Convection uses the same principle of energy transfer by collisions at the molecular level, but the difference comes after the collision. Convection, as the name implies, is flow. While conduction does not change the relative positions of molecules after a collision between them, convection changes the relative positions of particles after the collision. In simple terms, for convection to occur, the substance transferring or receiving heat must be a gas or liquid, and on a macroscopic scale, the gas or liquid must be moving. For example, if you immerse your arm in stagnant water, conduction dominates; if you immerse your arm in running water, convection dominates. The rate at which heat travels is proportional to the temperature difference between the substances exchanging heat; if the temperature difference is the same, convection will move heat faster than conduction. This is why running water is often used as a first aid treatment for severe burns on hot objects.

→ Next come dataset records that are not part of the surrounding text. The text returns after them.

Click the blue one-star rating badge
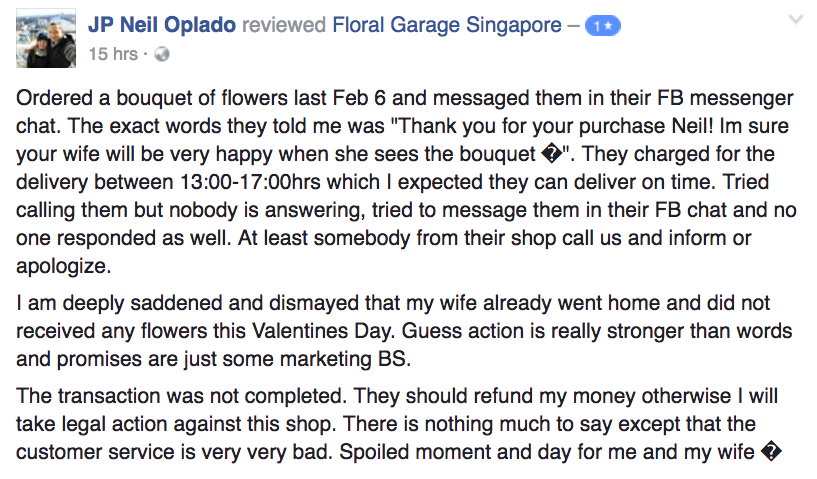Screen dimensions: 817x479 click(602, 26)
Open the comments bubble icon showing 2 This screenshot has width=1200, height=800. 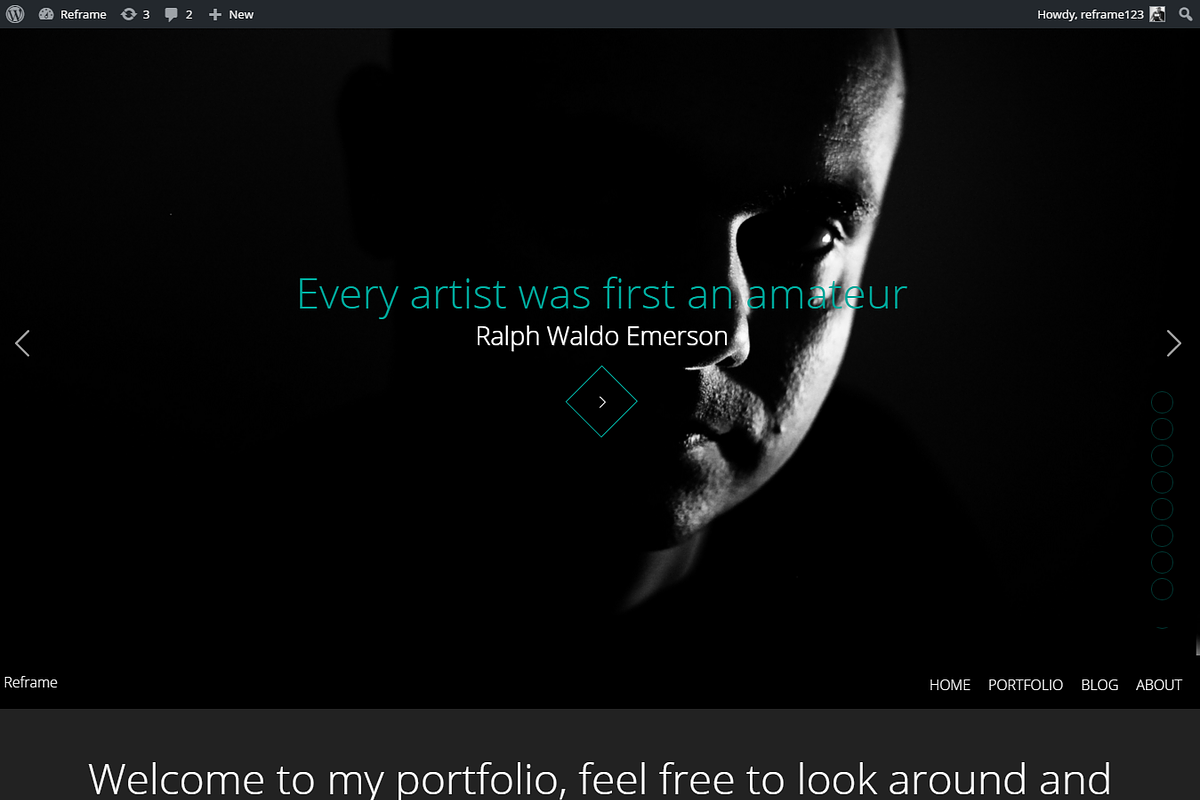pyautogui.click(x=171, y=14)
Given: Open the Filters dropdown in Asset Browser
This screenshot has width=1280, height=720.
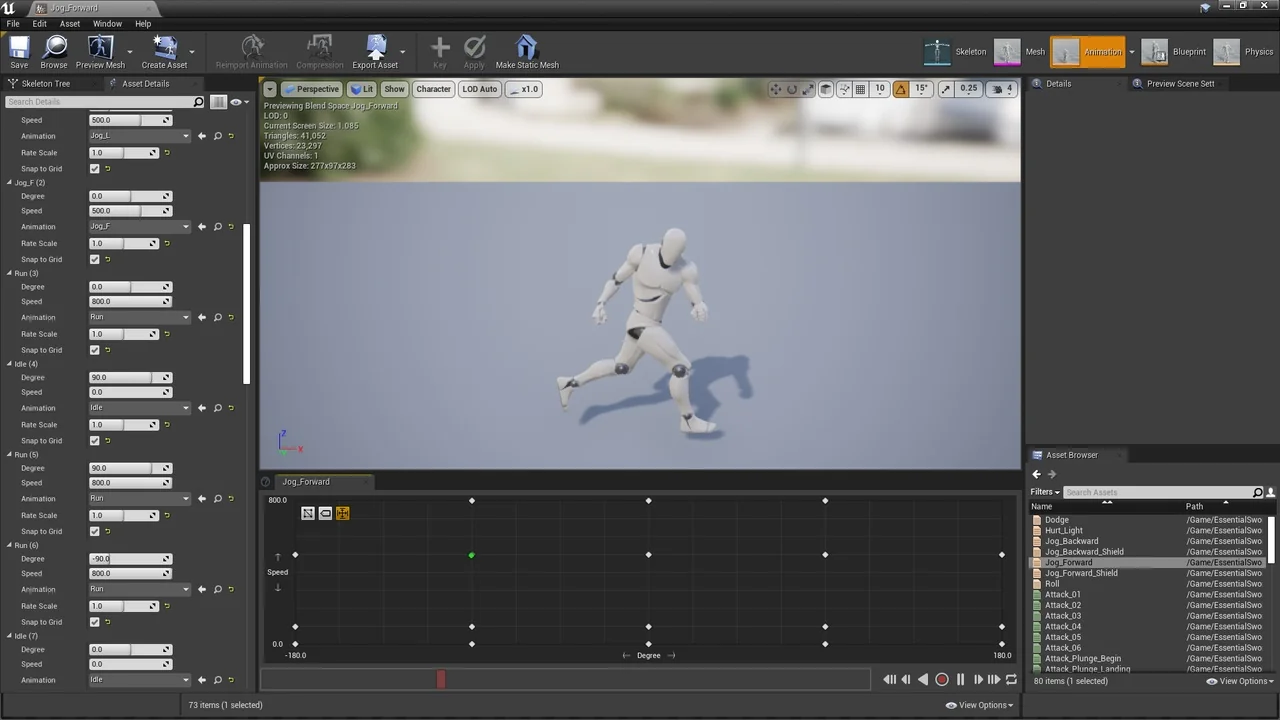Looking at the screenshot, I should tap(1044, 491).
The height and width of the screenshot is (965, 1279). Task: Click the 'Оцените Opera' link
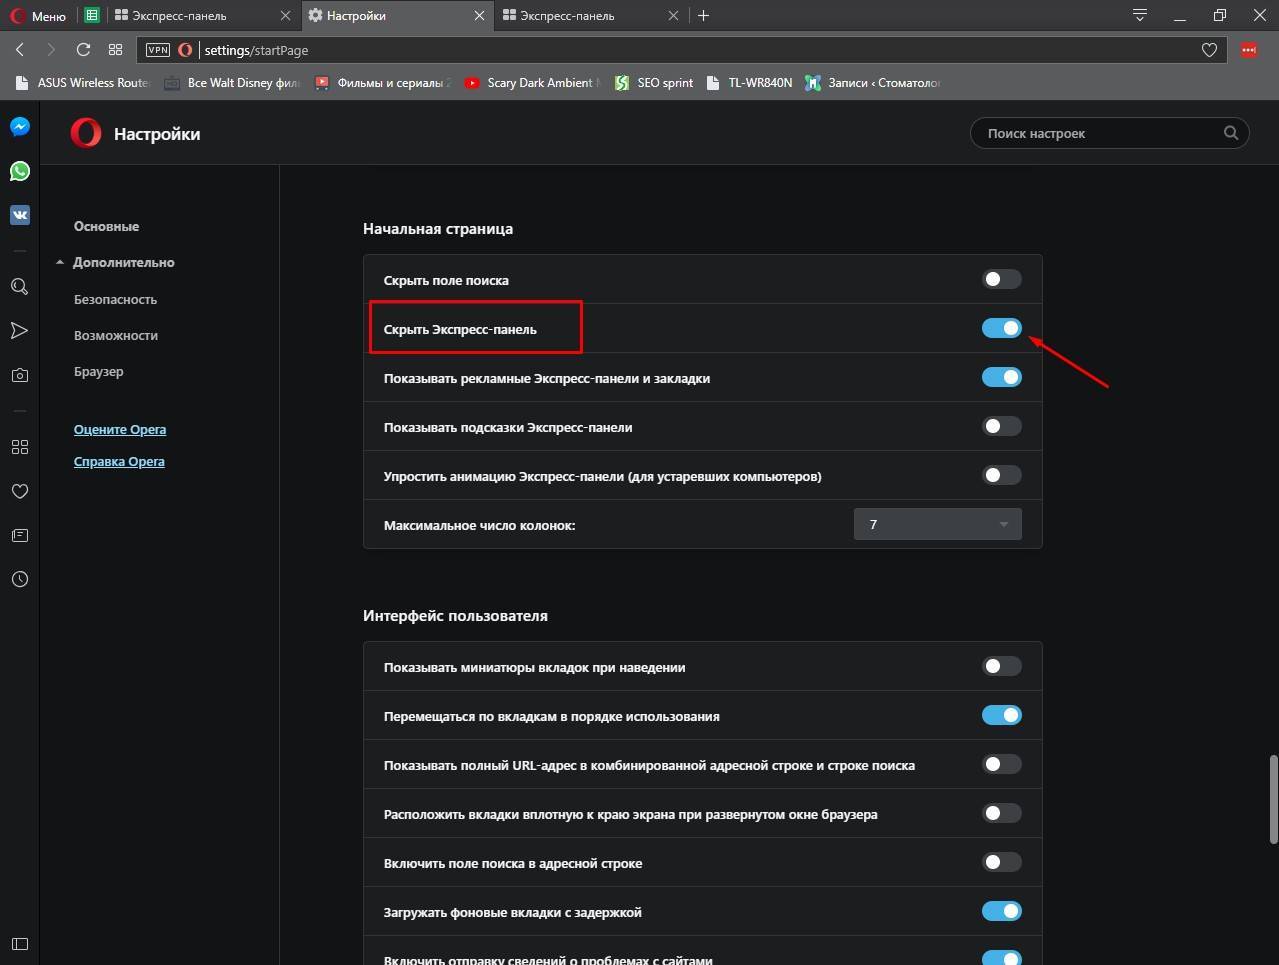point(120,429)
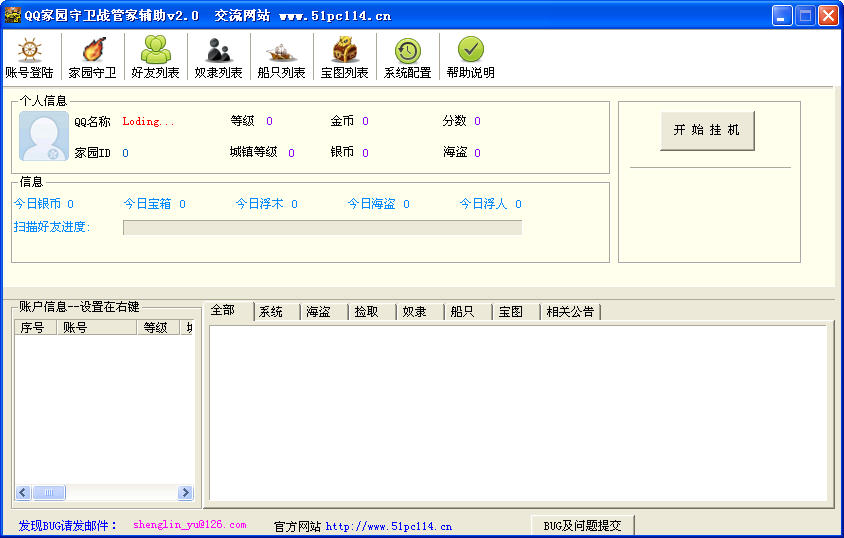This screenshot has width=844, height=538.
Task: Click the 账号 column header
Action: pyautogui.click(x=96, y=328)
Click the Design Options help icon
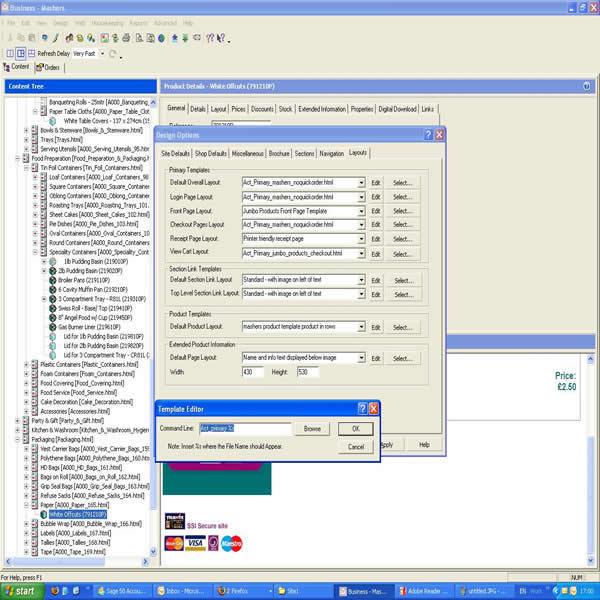 point(428,135)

You’ve probably seen the fire pillar special effects that are often used in martial arts, professional wrestling, and other sports when a fighter enters the ring, or when the atmosphere in a concert is electric. When the flames are blazing, you can feel your face heat up, even though there’s quite a bit of distance between where you’re sitting and the stage. But as soon as the flame disappears, my face cools down. This movement of heat cannot be explained by conduction or convection because the distance is not such that atoms or molecules can touch. This phenomenon is called radiation. Radiation is the transfer of heat by electromagnetic waves, such as light. All objects emit different types of electromagnetic waves at different intensities, depending on their temperature and surface condition, and at the same time they absorb the electromagnetic waves emitted by the objects around them. These electromagnetic waves contain energy, and heat is transferred based on the difference between the amount absorbed and the amount emitted. In the example above, heat is transferred to the face because the electromagnetic waves transmitted to the face from the pillar of fire have more energy than the electromagnetic waves emitted by the face.
Heat travels by conduction, convection, and radiation in a variety of ways, and it affects our lives in many ways. A pillar of fire, a burn first aid kit, or a cold bench are all examples of heat transfer. Based on the above methods of heat transfer, the reason my ice cream melted so quickly is probably due to the convection caused by the fan breeze. When there is no fan breeze, conduction dominates the heat transfer between the ice cream and the surrounding air, but when the wind blows, convection dominates. Therefore, the rate of heat transfer is faster and the ice cream melts faster. If I hadn’t been eating in front of the fan, my happy hour would have been uninterrupted. I’ll clean up first, and then text my sister to bring over some ice cream for tonight’s churros or scoops.